## Work instructions
a - Rewrite the Kerala floods article starting with "More than 1 million people have swarmed relief camps in India’s" and going on through "Pinarayi Vijayan announced.", changing every "relief camps" to "emergency shelters".
b - According to the Kerala floods article, how much aid did the United Arab Emirates promise?
c - Resume the Kerala floods article after its final sentence.

(Text excerpt Opens)

1 million pour into relief camps after deadly floods in south India

More than 1 million people have swarmed relief camps in India's Kerala state to escape devastating monsoon floods as international aid operation gathered pace.

More than 1 million people have swarmed relief camps in India’s Kerala state to escape devastating monsoon floods that have killed more than 410 people, officials said yesterday as a huge international aid operation gathered pace.

People are flocking to camps as the scale of the desolation is revealed by receding waters and the military rescues more people each day.

The Kerala government said 1,028,000 people are now in about 3,200 relief camps across the southern state. Officials said six more bodies were found Monday, taking the death toll to more than 410 since the monsoon started in June.

Kerala authorities say they are desperate for funds and the United Arab Emirates yesterday promised US$100 million in aid, Kerala chief minister Pinarayi Vijayan announced.

The amount is more than the US$97 million so far promised by India’s central government. Vijayan demanded a US$375 million package from the government, saying the state must confront more than US$3 billion in devastation.

Millions of dollars in donations have poured into Kerala from the rest of India and abroad in recent days. Other state governments have promised more than US$50 million while ministers and company chiefs have vowed to give a month’s salary.

Meanwhile, top Indian environment experts who predicted devastating floods would hit Kerala state said yesterday their warnings went unheeded by politicians eager to fast-track money-making projects.

(Text excerpt Closes)
(Records provided Opens)

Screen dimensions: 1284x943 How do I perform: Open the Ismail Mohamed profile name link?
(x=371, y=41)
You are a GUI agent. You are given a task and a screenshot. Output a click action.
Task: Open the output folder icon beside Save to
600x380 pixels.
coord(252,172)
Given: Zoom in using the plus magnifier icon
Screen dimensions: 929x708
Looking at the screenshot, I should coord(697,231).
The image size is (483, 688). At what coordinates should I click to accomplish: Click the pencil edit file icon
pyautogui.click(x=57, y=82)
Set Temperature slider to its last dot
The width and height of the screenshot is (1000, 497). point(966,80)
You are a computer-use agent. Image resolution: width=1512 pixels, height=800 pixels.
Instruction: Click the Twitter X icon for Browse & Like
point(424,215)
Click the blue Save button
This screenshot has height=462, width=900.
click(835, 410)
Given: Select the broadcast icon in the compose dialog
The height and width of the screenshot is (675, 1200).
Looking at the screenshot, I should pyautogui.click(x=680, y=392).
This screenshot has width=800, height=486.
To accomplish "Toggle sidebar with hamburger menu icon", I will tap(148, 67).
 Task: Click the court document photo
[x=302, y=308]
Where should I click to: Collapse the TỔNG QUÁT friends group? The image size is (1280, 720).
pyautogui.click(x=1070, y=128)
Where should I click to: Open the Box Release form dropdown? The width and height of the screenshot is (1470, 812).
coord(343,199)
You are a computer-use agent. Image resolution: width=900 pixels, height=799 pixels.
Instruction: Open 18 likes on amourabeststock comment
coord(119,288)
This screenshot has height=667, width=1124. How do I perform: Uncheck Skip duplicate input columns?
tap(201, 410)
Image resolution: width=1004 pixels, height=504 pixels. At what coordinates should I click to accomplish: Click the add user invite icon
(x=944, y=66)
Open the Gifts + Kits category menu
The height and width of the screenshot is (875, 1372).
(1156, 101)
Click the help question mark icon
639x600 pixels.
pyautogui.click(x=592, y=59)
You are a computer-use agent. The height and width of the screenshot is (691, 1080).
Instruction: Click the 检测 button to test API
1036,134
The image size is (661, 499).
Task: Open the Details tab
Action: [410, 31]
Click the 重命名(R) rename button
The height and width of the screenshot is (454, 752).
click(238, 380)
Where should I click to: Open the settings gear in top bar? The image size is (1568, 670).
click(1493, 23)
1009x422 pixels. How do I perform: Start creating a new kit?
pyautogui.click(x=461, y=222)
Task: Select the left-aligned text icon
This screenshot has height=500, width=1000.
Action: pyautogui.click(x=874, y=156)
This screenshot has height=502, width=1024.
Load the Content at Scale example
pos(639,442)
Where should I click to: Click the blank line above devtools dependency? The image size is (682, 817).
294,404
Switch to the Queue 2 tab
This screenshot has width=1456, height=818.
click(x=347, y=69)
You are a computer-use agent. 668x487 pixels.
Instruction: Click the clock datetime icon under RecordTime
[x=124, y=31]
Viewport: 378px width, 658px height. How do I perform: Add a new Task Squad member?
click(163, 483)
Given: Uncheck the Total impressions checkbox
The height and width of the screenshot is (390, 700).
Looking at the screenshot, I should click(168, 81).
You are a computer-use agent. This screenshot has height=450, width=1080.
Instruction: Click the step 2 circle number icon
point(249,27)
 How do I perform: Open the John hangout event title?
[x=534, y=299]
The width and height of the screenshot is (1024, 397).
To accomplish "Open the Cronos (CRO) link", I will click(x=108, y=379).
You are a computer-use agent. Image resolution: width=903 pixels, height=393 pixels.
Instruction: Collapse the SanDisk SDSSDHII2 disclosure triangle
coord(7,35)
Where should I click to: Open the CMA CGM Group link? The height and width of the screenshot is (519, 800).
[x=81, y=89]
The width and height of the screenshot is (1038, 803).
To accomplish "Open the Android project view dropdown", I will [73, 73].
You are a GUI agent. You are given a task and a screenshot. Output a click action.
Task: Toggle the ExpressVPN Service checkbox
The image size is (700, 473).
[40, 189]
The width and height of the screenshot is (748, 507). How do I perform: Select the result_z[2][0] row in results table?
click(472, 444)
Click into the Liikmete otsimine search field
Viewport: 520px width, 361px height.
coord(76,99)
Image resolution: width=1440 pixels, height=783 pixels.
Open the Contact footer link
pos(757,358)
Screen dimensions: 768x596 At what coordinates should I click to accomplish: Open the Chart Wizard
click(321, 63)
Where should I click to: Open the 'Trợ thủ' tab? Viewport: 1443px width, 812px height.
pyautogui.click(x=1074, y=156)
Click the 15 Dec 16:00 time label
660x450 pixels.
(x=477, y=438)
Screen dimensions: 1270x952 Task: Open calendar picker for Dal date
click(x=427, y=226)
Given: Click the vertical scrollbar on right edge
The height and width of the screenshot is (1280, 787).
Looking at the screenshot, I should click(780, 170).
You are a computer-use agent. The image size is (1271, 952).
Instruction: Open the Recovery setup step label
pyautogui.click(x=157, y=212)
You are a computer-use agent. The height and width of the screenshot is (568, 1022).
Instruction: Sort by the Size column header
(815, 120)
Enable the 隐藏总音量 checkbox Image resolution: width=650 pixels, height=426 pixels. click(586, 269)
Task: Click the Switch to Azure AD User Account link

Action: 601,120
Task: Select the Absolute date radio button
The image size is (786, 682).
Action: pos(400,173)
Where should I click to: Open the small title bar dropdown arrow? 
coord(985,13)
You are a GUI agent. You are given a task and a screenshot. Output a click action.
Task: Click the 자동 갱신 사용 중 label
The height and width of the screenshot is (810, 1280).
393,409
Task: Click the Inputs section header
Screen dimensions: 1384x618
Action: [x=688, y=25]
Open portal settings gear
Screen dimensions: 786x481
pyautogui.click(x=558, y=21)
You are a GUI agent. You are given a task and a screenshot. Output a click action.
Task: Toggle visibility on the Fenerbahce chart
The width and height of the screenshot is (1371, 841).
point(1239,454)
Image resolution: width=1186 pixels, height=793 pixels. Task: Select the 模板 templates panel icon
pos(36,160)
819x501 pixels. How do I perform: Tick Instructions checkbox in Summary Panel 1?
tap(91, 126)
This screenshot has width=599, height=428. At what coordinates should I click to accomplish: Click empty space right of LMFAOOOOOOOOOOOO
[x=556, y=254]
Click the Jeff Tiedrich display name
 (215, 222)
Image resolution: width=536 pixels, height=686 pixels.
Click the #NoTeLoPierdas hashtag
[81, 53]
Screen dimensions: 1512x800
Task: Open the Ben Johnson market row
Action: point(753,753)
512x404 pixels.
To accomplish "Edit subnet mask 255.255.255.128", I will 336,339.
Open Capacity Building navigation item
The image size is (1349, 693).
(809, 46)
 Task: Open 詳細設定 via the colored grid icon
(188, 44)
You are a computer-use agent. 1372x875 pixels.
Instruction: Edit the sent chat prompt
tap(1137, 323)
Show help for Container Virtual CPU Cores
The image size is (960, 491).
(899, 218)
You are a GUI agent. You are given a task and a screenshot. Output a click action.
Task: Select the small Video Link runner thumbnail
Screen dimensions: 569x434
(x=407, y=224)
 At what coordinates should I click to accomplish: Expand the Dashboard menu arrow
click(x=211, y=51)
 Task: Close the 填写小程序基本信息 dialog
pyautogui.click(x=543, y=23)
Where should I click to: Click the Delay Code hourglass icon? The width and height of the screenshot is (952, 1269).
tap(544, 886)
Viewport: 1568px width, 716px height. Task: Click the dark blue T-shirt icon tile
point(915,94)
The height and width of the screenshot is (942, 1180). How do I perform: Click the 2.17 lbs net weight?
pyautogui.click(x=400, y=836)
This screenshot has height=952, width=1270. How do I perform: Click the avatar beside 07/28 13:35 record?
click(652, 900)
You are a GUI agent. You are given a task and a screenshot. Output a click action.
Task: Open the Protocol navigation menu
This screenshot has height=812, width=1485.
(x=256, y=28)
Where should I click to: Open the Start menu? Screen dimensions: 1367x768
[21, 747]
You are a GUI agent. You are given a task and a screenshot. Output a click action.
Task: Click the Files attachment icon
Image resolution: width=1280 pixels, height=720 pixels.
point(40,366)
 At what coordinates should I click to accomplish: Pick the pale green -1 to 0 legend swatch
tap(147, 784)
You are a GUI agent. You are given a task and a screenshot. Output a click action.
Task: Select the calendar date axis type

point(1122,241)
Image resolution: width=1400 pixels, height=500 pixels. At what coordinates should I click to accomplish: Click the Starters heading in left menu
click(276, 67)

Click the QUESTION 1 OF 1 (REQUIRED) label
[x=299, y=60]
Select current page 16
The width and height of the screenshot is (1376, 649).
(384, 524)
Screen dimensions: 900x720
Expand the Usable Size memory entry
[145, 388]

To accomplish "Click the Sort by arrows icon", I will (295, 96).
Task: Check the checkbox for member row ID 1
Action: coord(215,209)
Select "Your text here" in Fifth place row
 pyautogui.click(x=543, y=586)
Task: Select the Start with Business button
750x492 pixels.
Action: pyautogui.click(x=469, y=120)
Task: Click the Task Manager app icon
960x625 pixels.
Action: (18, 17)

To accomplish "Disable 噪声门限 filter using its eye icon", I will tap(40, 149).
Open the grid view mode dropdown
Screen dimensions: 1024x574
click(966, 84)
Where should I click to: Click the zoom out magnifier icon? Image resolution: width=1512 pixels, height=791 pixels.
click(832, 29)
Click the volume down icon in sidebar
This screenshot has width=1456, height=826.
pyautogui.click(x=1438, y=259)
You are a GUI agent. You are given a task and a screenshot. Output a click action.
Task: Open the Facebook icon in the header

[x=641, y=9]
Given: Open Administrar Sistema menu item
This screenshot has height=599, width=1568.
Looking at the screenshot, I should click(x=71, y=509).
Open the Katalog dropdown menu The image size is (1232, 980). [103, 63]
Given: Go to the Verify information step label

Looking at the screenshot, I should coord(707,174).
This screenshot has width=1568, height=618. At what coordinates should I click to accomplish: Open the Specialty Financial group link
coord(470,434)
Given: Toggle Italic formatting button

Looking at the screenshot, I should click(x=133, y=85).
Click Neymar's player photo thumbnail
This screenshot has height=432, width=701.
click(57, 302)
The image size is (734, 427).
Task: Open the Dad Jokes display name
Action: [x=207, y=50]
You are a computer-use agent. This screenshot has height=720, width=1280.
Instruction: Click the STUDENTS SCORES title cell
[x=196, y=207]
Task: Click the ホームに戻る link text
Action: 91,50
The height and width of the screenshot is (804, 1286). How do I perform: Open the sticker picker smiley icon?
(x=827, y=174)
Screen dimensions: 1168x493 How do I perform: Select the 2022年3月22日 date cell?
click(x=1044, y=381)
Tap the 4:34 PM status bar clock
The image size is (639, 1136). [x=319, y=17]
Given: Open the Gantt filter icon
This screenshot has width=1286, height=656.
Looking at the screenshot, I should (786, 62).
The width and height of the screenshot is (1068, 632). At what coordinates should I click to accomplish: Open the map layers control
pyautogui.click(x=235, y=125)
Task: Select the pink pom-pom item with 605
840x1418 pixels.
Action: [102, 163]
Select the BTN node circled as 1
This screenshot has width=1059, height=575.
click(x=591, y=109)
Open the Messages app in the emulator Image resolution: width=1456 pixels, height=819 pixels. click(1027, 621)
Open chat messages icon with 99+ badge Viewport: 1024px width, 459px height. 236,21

(Records provided Closes)

## Task-by-task results
a -
More than 1 million people have swarmed emergency shelters in India’s Kerala state to escape devastating monsoon floods that have killed more than 410 people, officials said yesterday as a huge international aid operation gathered pace.

People are flocking to camps as the scale of the desolation is revealed by receding waters and the military rescues more people each day.

The Kerala government said 1,028,000 people are now in about 3,200 emergency shelters across the southern state. Officials said six more bodies were found Monday, taking the death toll to more than 410 since the monsoon started in June.

Kerala authorities say they are desperate for funds and the United Arab Emirates yesterday promised US$100 million in aid, Kerala chief minister Pinarayi Vijayan announced.

b - US$100 million.

c -
Kerala is criss-crossed by 44 rivers and famed for its backwaters, a chain of brackish lagoons and lakes.

Muralee Thummarukudy, a UN disaster response expert, and ecologist Madhav Gadgil, warned in reports back as far as 2011 that a mega-monsoon was inevitable and that the state was ill-prepared.

Critics say Kerala and the national government have ignored environmental concerns as they push power plants and coal mines, hotel resorts and new housing.

Lakes and wetlands that soak up floods have disappeared, and new concrete buildings concentrate excess water in certain areas and make it harder to drain away. 

The rescue operation is now focused on the worst-hit areas such as Chengannur, where more than 60 centimeters of water blocked many roads as more rain fell yesterday.

Army teams said several thousand people in the town remained in homes inundated by 10 days of torrential downpours.

In nearby Pandanad, locals said there was a desperate shortage of drinking water and dry clothes and people implored drivers of passing vehicles for supplies.

Dozens of helicopters and even drones have been dropping food, medicine and water to cut-off villages.